C. T. Atkinson, the 7th Division historian, wrote that the success of the 30th, 18th and 7th divisions partly made up for the failures further north and that with the ground gained by the 21st Division, the plan to envelop Fricourt and link the inner flanks of the divisions was completed on 2 July. The infantry advance took four minutes to reach the empty British front line, which had been bombarded by German artillery during the intense fire in the hour before zero and 600 prisoners were taken in Mametz. The afternoon attack of the 20th Brigade achieved an advance sufficient to guard the left flank of the division and during the day, the 7th divisional artillery fired c. 7,000 rounds of field gun ammunition and c. 900 howitzer shells. In the early morning, orders for a resumption of attacks to the final objective were issued, as patrols found Fricourt undefended, took a number of prisoners and met troops of the 17th Division in Willow Trench, taking many prisoners.

===Casualties===
Most of the XV Corps casualties were inflicted by machine-gun fire, the 7th Division losing 3,380 men, the 21st Division having 4,256 casualties and the 50th Brigade, 17th Division 1,155 casualties. The 10th Battalion West Yorkshire Regiment had 733 casualties, the greatest number of casualties of any battalion engaged on the first day. 1,625 prisoners were taken and Reserve Infantry Regiment 109 had 2,104 casualties, not all incurred on the XV Corps front.

===Subsequent operations===

The advances achieved by the British south of the Albert–Bapaume road continued after 1 July, with the occupation of Fricourt on 2 July and an advance across Caterpillar Valley, where the ground rose 150 ft in 1000 yd, with more artillery being concentrated on a narrower front and shallower objectives being set.

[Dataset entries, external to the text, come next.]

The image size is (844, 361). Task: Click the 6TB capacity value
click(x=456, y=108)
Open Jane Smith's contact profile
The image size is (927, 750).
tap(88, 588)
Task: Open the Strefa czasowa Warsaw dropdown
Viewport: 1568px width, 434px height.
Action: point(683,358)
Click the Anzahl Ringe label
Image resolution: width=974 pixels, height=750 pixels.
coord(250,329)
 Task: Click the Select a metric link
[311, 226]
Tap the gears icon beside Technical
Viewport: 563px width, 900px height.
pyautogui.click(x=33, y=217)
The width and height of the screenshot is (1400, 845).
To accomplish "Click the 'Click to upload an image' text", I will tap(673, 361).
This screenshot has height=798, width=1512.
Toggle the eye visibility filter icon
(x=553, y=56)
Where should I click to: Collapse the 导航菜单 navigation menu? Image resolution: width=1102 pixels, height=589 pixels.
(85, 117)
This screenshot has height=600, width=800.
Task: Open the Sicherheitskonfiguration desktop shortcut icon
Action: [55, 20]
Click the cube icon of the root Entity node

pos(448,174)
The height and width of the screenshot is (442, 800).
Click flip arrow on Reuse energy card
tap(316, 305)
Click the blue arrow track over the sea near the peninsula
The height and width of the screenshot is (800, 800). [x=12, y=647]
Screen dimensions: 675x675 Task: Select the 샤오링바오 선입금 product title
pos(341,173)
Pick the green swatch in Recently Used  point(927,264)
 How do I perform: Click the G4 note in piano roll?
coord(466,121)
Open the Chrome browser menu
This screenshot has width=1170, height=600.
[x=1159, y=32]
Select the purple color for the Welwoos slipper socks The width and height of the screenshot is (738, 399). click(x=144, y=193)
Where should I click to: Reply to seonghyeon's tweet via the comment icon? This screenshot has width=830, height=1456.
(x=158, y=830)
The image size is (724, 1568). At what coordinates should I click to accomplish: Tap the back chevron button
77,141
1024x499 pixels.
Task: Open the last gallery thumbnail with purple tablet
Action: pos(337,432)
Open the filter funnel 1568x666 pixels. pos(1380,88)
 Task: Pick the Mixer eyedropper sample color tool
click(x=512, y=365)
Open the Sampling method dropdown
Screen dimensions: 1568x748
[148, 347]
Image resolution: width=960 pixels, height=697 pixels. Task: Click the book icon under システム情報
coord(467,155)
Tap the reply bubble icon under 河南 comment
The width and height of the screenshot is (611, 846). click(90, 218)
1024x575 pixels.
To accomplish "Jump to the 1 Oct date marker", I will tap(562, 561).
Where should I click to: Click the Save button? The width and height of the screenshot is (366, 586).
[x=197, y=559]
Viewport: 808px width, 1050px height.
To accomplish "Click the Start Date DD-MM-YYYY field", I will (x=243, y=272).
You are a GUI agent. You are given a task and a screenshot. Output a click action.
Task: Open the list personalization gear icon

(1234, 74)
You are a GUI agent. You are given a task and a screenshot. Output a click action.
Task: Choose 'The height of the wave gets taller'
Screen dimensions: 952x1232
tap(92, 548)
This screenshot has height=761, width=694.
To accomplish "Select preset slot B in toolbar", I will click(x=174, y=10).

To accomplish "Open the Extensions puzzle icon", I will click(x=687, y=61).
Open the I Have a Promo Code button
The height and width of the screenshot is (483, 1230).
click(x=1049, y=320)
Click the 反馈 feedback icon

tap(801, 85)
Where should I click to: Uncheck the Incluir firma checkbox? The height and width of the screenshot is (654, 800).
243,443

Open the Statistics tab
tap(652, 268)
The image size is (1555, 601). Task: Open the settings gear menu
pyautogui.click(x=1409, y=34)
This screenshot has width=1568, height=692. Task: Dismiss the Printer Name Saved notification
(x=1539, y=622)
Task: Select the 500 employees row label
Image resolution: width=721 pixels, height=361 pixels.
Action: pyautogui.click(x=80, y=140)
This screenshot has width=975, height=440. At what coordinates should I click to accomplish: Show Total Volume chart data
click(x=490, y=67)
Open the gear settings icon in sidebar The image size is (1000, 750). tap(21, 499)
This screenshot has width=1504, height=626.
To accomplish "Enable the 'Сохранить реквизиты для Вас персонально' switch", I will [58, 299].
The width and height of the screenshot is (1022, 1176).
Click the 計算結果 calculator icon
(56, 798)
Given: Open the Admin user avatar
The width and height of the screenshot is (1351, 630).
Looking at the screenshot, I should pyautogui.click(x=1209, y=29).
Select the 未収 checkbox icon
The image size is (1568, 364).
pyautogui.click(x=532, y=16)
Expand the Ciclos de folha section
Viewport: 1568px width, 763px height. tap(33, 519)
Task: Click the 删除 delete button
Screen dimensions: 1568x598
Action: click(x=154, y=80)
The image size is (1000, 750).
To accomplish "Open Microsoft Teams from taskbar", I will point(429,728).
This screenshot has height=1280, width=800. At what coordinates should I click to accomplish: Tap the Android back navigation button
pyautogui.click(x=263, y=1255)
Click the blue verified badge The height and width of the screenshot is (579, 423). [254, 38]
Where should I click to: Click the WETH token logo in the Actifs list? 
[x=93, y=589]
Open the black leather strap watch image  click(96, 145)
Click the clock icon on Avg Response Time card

Operations were intended to close on the German second line and threaten the rear of the German defences from Ovillers to Thiepval, ready for another general attack from Longueval to Bazentin le Petit, which required the capture of the intermediate German defences in front of Mametz Wood and Contalmaison. Some of the survivors of the defence of Fricourt and reinforcements which began to arrive on 2 July, took over the intermediate line from Mametz Wood to La Boisselle. Late on 2 July XV Corps ordered an attack by the 17th and 21st divisions to begin at 9:00 a.m. on 3 July, to capture Shelter and Bottom woods south of Contalmaison as the 7th Division attacked towards Mametz Wood.

====1918====
Fricourt was recaptured by German troops on 26 March 1918, during the retreat of the 17th (Northern) Division and the 1st Dismounted Brigade of the 1st Cavalry Division during Operation Michael, the German spring offensive. The 17th Division minus the 50th Brigade collected round Fricourt. German troops assumed that the British were being routed and attacked the 51st Brigade, which had been reduced to about 600 men, frontally and incurred losses which were considered to be the worst in the March battles. During the afternoon the village was captured and Cubbon's Composite Brigade, assembled from rear area personnel and stragglers, filled the gap between Fricourt Wood and the dismounted cavalry by 4:30 p.m. The 52nd Brigade occupied Fricourt and managed to stop the German advance but on 26 March a general retirement of the V Corps divisions was ordered and the village was evacuated at 4:45 p.m. In the afternoon, air reconnaissance saw that the British defence of the line from Montauban and Ervillers was collapsing and the RFC squadrons in the area, made a maximum effort to disrupt the German advance. The village was recaptured for the last time on 25 August, by the 18th (Eastern) Division, during the Second Battle of Bapaume.